Sen. Arlen Specter, R-Pa., wanted to “find out what is on Pennsylvanian’s minds these days.” He held an open forum on Main Campus last week with criminal justice and political science students.
“We Americans have the reputation around the world for being the ugly Americans, and I believe that if we have direct talks, showing respect, showing cordiality, showing dignity to other countries, that would do a great deal to try to work through the problems,” Specter said, opening the discussion. Specter spoke about political issues that he said are particularly important to him, including
warrantless wiretapping, the nuclear power crisis and foreign relations.
In the forum, held Oct. 12 at Beury Hall, students asked the senator questions about his politics and the government in general.
When asked what he thought was the biggest problem America is facing today, the senator said terrorism.
“We are facing Islam fundamentalism with a culture that despises our ways of life, and the radicals make no bones about wanting to destroy the United States,” Specter said.
“Islam is a religion and they are entitled to all the benefits of any other religion, to be treated with respect and dignity, but when they teach hatred and teach people to be suicide bombers it’s a tremendous
The senator was also asked about his thoughts on illegal immigration in the U.S.
“We need comprehensive bills, a guest work program, to find a way to deal with the 11 million undocumented immigrants and keep in mind that we are a country of immigrants,” Specter said. Matt Higgins, a junior in the College of Liberal Arts, said he agreed with the senator’s remarks. “Immigrants should pay taxes if they work here and also have the chance for citizenship.” Higgins said.
Liz Thomas, also a junior in the College of Liberal Arts, said she was surprised when the senator asked whether the abortion laws should be overturned and no one responded.
“He asked about Roe v. Wade and no one said anything,” Thomas said. “I was just really surprised.”
The senator also spoke about nuclear weapons development.
“Some of the countries, I think, want to flex their muscles and be part of a nuclear club,” Specter said. “If we give them a little status, maybe they will be willing not to be part of the nuclear club. They will be willing to submit their nuclear power to international controls.”
The senator said he is currently developing
legislation that would deal with the question of “rule of law and appropriate judicial review before searches and seizures of wiretaps.” He also said he hopes to create a legislation that would submit data from the Electronic Surveillance Program to the Foreign Intelligence Surveillance Court. This court, he added, is set up to handle classified information in a constitutional manner.
Specter, who is not up for re-election until 2010, also spoke about his projections for the November primaries.
“First of all, I like Santorum,” Specter said. “Second of all, I think ultimately he will win. Seniority is very important.”

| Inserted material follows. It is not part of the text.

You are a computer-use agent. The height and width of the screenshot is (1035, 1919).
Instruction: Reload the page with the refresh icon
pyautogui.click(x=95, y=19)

Although some students at the lecture had a negative view of the senator, others, like junior Doug Heiduk, said he agreed with Specter’s political ideas and that his discussions were also very educational.
“From his speech, he opened my eyes,” Heiduk said. “Now I know him on a personal level and I’ll definitely vote for him. His views are pretty much like mine.” Specter has been a member of the U.S. Senate for 26 years and chairs the Senate Judiciary
Committee. Earlier this year, Specter was diagnosed with Hodgkin’s disease and ended chemotherapy treatment in July.